かつての人材難がウソのよう。最強のCBコンビ不在が気にならなかった

  • 浅田真樹●取材・文 text by Asada Masaki
  • スエイシナオヨシ●撮影 photo by Sueishi Naoyoshi

 かつて日本のサッカー界は、確かにセンターバック(CB)の人材不足に頭を悩ませていた。それほど大昔の話ではなく、たかだか10数年前の話である。

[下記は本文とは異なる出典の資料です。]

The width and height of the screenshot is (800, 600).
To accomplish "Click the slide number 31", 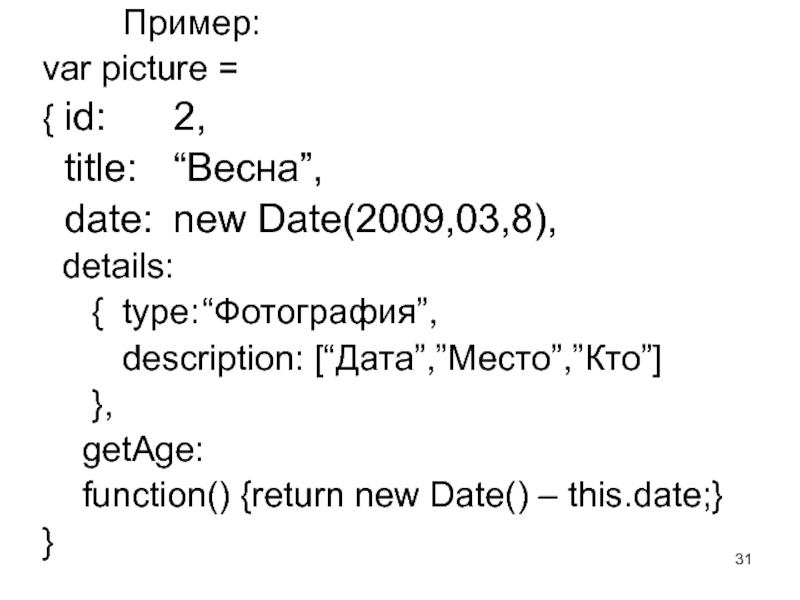I will point(742,556).
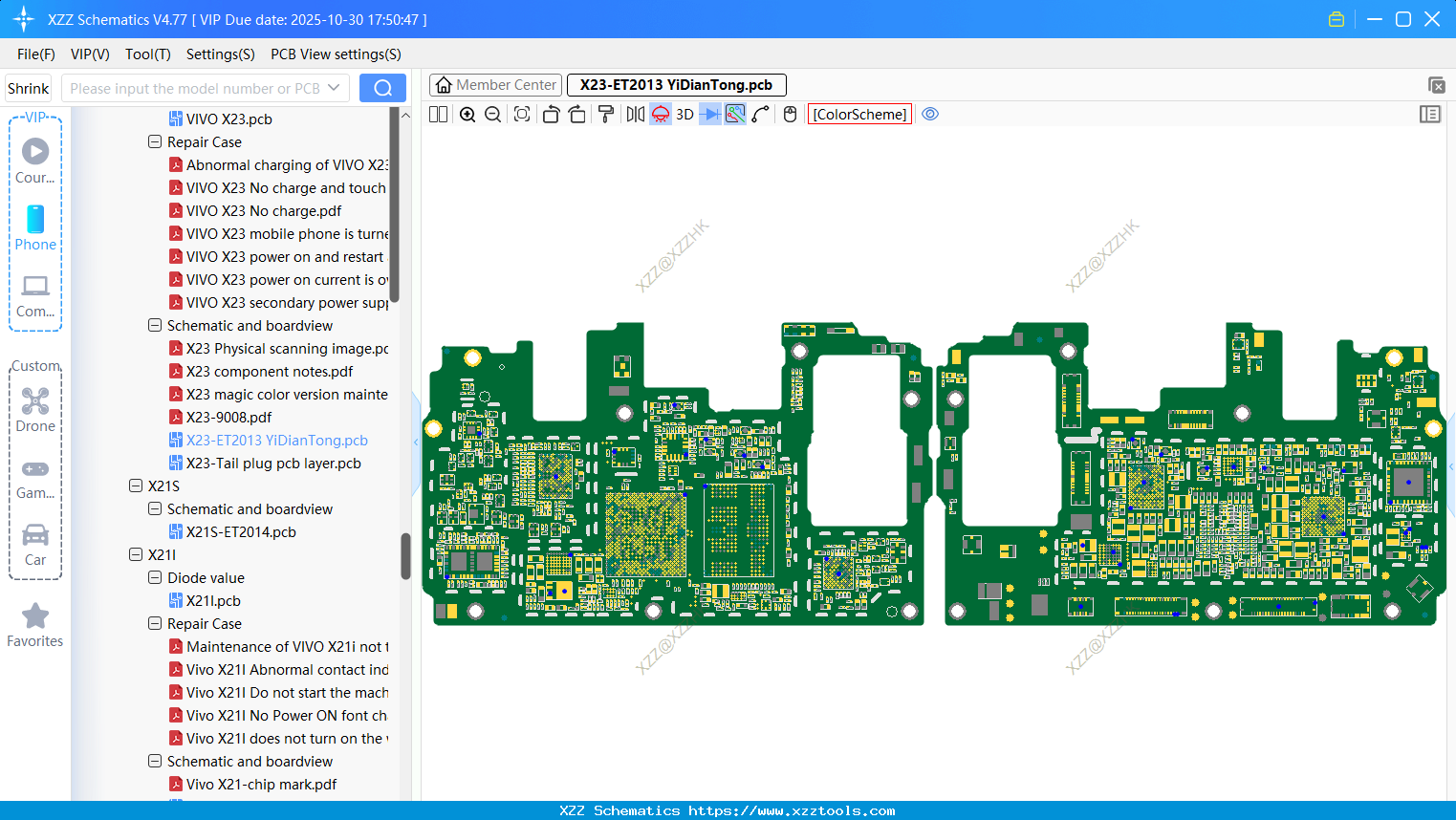1456x820 pixels.
Task: Open the model number dropdown arrow
Action: point(334,88)
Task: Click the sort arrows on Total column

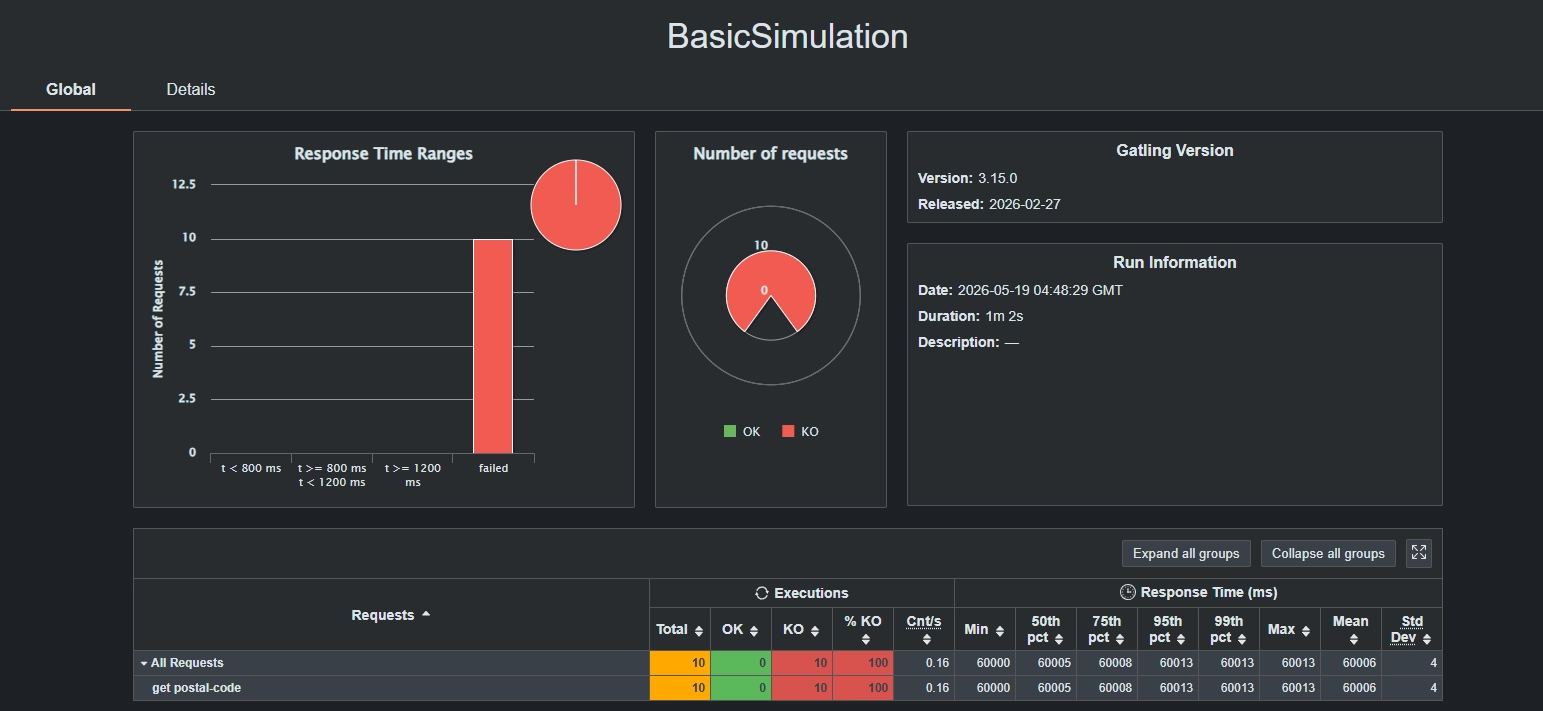Action: pos(699,631)
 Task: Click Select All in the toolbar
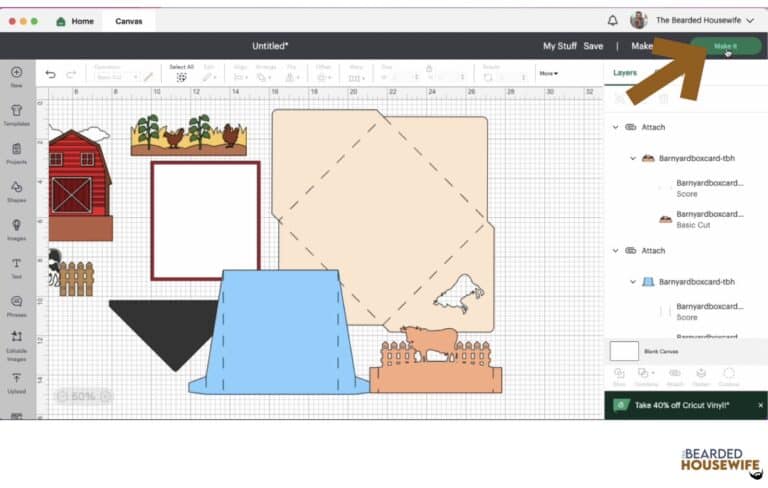(181, 73)
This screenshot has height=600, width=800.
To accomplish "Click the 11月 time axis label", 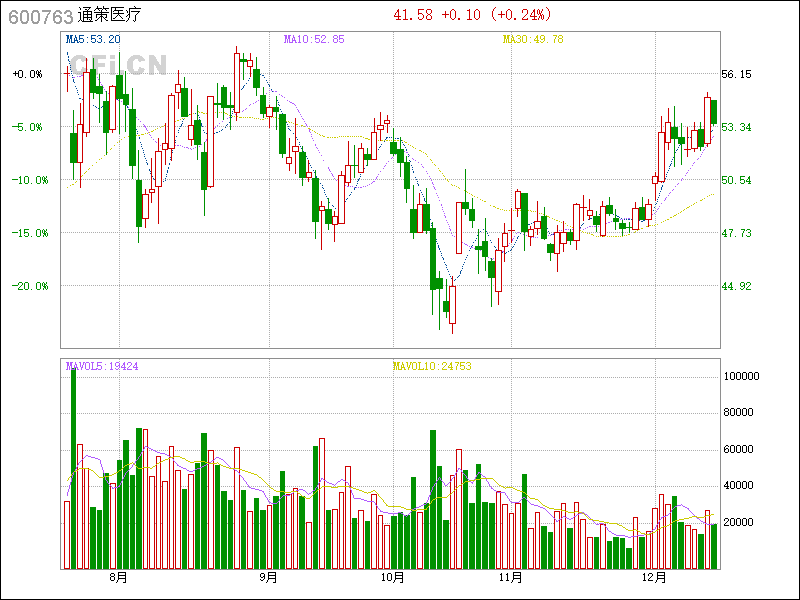I will 511,577.
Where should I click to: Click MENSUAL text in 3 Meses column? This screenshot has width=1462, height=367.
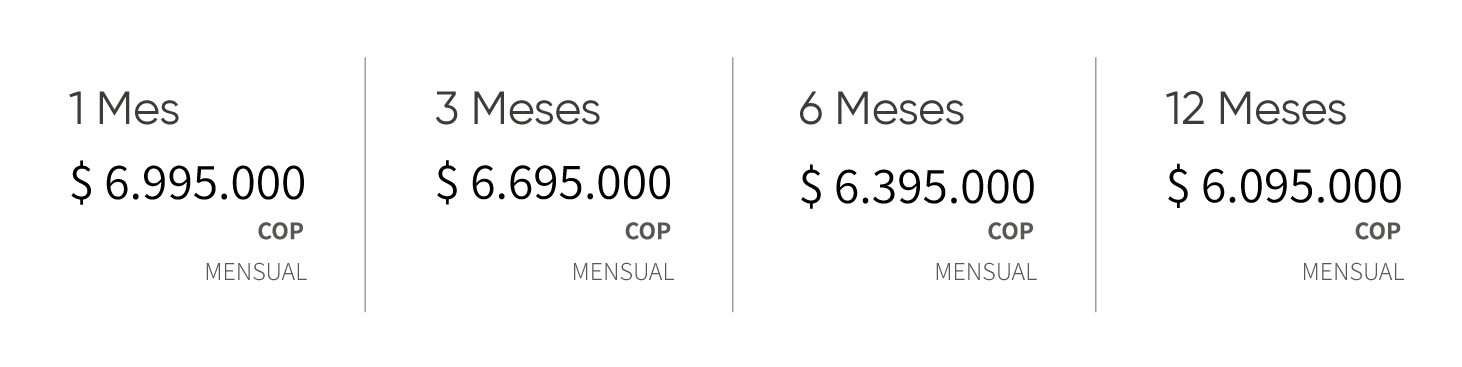tap(623, 272)
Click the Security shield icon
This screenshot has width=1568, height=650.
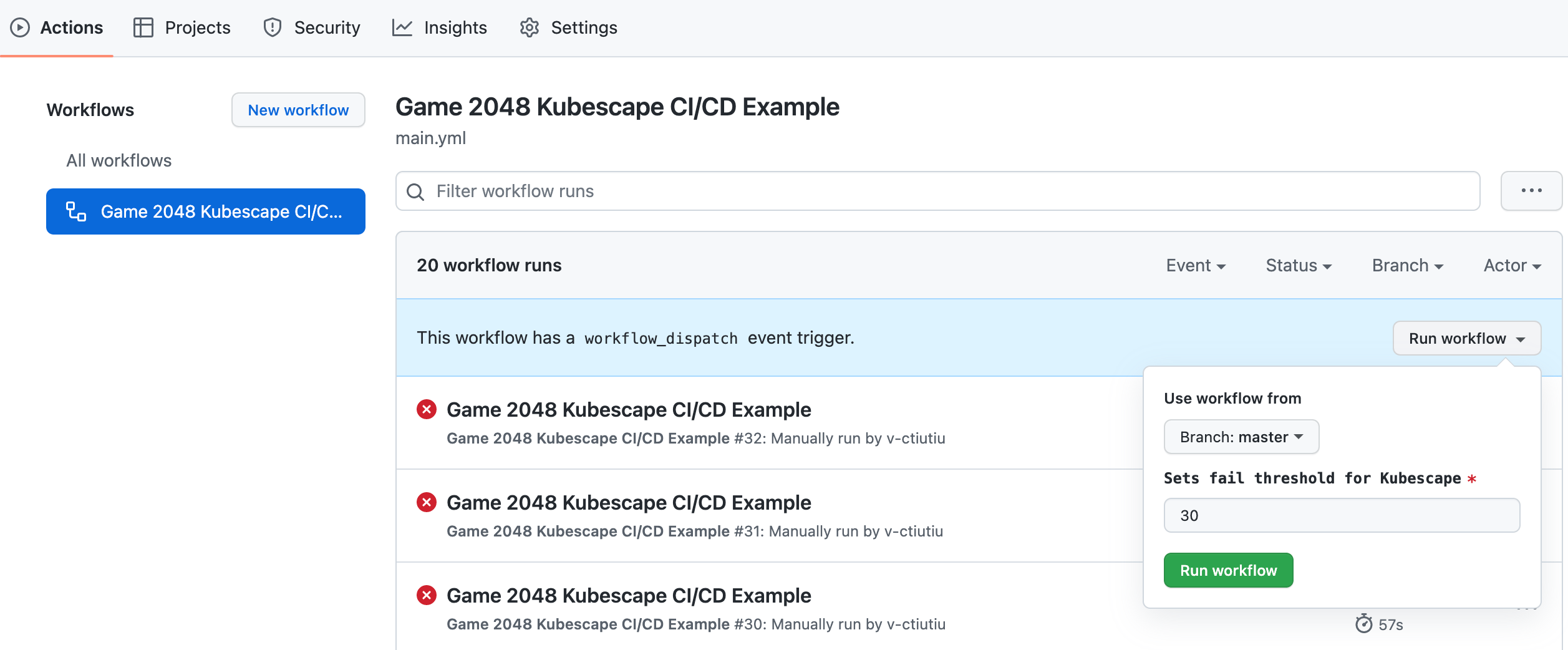(x=273, y=27)
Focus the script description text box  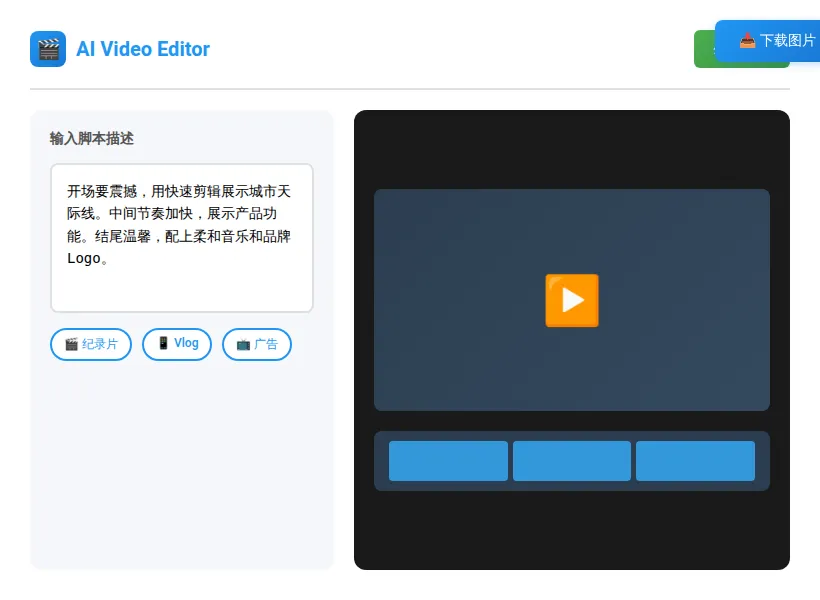[182, 238]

 多くの人の記憶に残っているわかりやすい例が、2006年ワールドカップだ。

 日本はグループリーグ初戦でオーストラリアと対戦。1-0のリードで迎えた試合終盤、のちに名古屋グランパスで活躍するFWジョシュア・ケネディをターゲットに、徹底した放り込み作戦に打って出たオーストラリアに屈し、たちまち3点を失って逆転負けを喫した。

 当時、史上最強とうたわれていた日本代表は、この初戦での負けが響き、1勝も挙げることができずにグループリーグで敗退している。

 もちろん、これは一例に過ぎない。

 年代別代表を含め、国際大会を取材していてしばしば目にしたのは、相手のロングボール一辺倒の攻撃を、わかっていても防げない日本の守備。ロングボールに競り負け、セカンドボールを拾われ、ひたすら後退を余儀なくされた。

 だが、時代は間違いなく変わっている。

 日本がセルビアに1-0で勝利した親善試合。この試合でCBを務めたふたり、すなわち、谷口彰悟と植田直通の"大津高校OBコンビ"は実に頼もしかった。

 相手がシンプルに日本ゴールへ近づこうと、何度も放り込んでくるロングボールを的確に跳ね返す。攻めている割には決定機が作れない日本の攻撃に、いくらか焦れったさがあったのは確かだが、彼らのはね返しがなければ、そもそもここまでボールを保持し続ける展開にはならなかったはずだ。

「一発目のロングボールの競り合いで相手に体を強く当てられ、自分のタイミングで飛べなかった」

 谷口はそう言って試合序盤を振り返るが、それに臆することはなく、「やりながら、飛ぶタイミングを変えたりできた」と、冷静に相手選手を見ながらプレー。「体格がいい選手に(自由に)やらせないことはある程度できたかな」と、手応えを口にした。